Никто не пришел за ним. Никто его не забрал. Даже я, слушая ее, ловил себя на мысли: «А зачем она сейчас об этом? Чтобы оправдаться? Или чтобы я сказал, что она не виновата?» Но ее история не давала покоя. Она вскрыла что-то во мне, что я годами хоронил под слоями цинизма и профессиональной холодности.
После встречи я вышел из кабинета и долго смотрел в окно на московские крыши. Никак не отпускали меня мысли. Как мы приходим к тому, чтобы умереть в полном забвении? Он же родился, как все. Кто-то качал его в колыбели, целовал разбитые коленки, ждал из школы. Возможно, его первые шаги снимали на пленку, которую теперь выбросили. А потом — развод, стакан, игла, тюрьма... И финал: тело в черном пакете, номер вместо имени, общая могила.

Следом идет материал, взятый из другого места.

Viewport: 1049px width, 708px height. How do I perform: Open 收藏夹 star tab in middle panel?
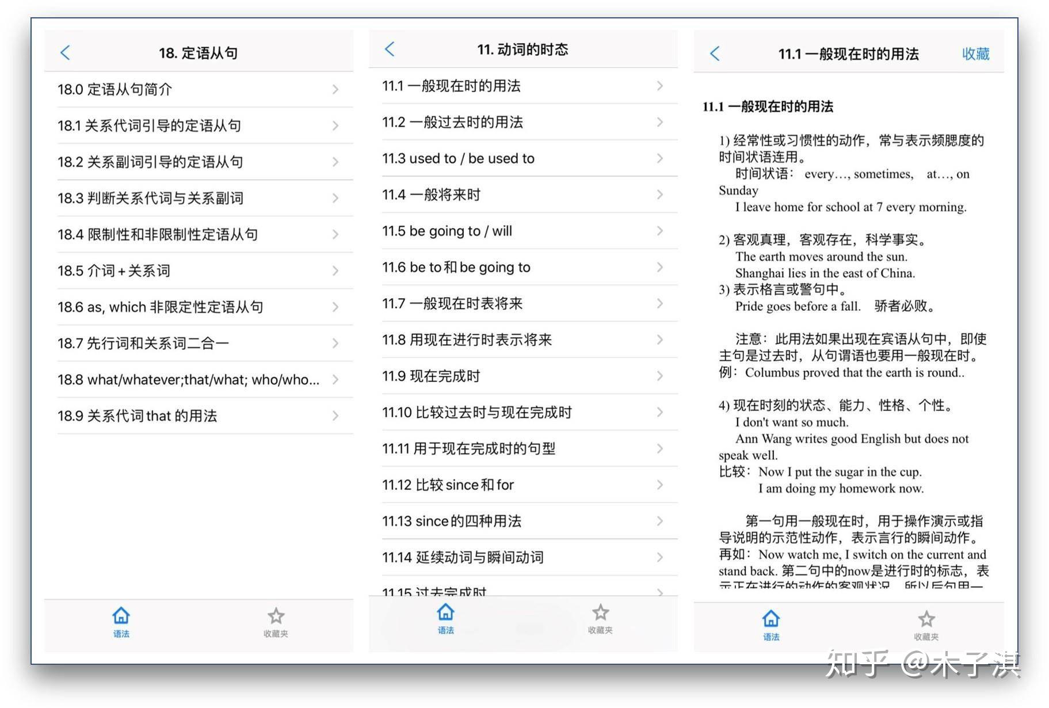click(600, 619)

Я представил его путь. Морг №10, где температура +2 °C, как в холодильнике для роз. Две недели в ящике, пока бюрократическая машина перемалывает бумаги. Потом — Лианозовское хранилище, где месяцами лежат те, кого некому похоронить. Гроб за 16 тысяч из дешёвой сосны, гвозди, вбитые наспех. Перепечинское кладбище, где вместо эпитафии — код «Н.М.», а вместо поминок — вой самолетов из Шереметьево. Через пять лет эксгумация, кремация, прах в общей яме. Два литра пепла — итог жизни, которая когда-то начиналась с первого крика в роддоме.
Раньше я думал: «Сам виноват». Но ее история перевернула во мне многое. Да, он разрушил себя. Но разве это оправдывает наше равнодушие? Мы — общество, которое хоронит «потеряшек» так, словно стыдится их. Мы отворачиваемся, мы избегаем. Мы позволяем цифрам заменять имена, словно эти люди никогда не смеялись, не любили, не ошибались.
Я вспомнил слова из бюро несчастных случаев: «Одиночество — это когда тебя некому забрать из морга». Но разве одиночество мертвых не начинается с одиночества живых? Ее муж умер задолго до смерти — в тот момент, когда родные перестали звонить, друзья исчезли, а общество поставило на нем крест. И я, адвокат, чья работа — защищать даже виновных, вдруг осознал: мы все соучастники. Каждый, кто прошел мимо, не спросил «как дела?», не протянул руку.
Может, поэтому она пришла ко мне? Не за юридическим советом, а за исповедью. Чтобы я, посторонний, сказал: «Он существовал. Он не был просто номером». Но я промолчал тогда. А сейчас пишу эти строки и думаю о других — о тех, чьи фото годами пылятся в картотеках бюро. О бабушках, которые ищут «Аркашек», о матерях, не верящих, что сын стал бомжом. О тех, кто, как она, годами носит в себе вопрос: «Могла ли я сделать больше?» А она сделала все, что могла. Терпела и давала шансы до последнего, пока ситуация уже не коснулась детей.
Мы все однажды умрем. Но что страшнее — смерть или забвение? Москва хоронит тысячи «потеряшек», словно стирая их из истории. Но они — наше зеркало. В их судьбах — урок для тех, кто еще жив: не дайте тем, кого вы когда-то любили, исчезнуть в безликих ямах Перепечинского кладбища. Даже если они пали на дно — они заслужили больше, чем ржавая табличка с буквами.
Я не знаю, есть ли у него теперь имя на небесах. Но на земле он стал уроком для меня. Каждый раз, проходя мимо опустившегося человека, я останавливаюсь. Спрашиваю, как зовут. Потому что даже «потеряшка» заслуживает того, чтобы его имя кто-то произнес вслух. Хотя бы раз.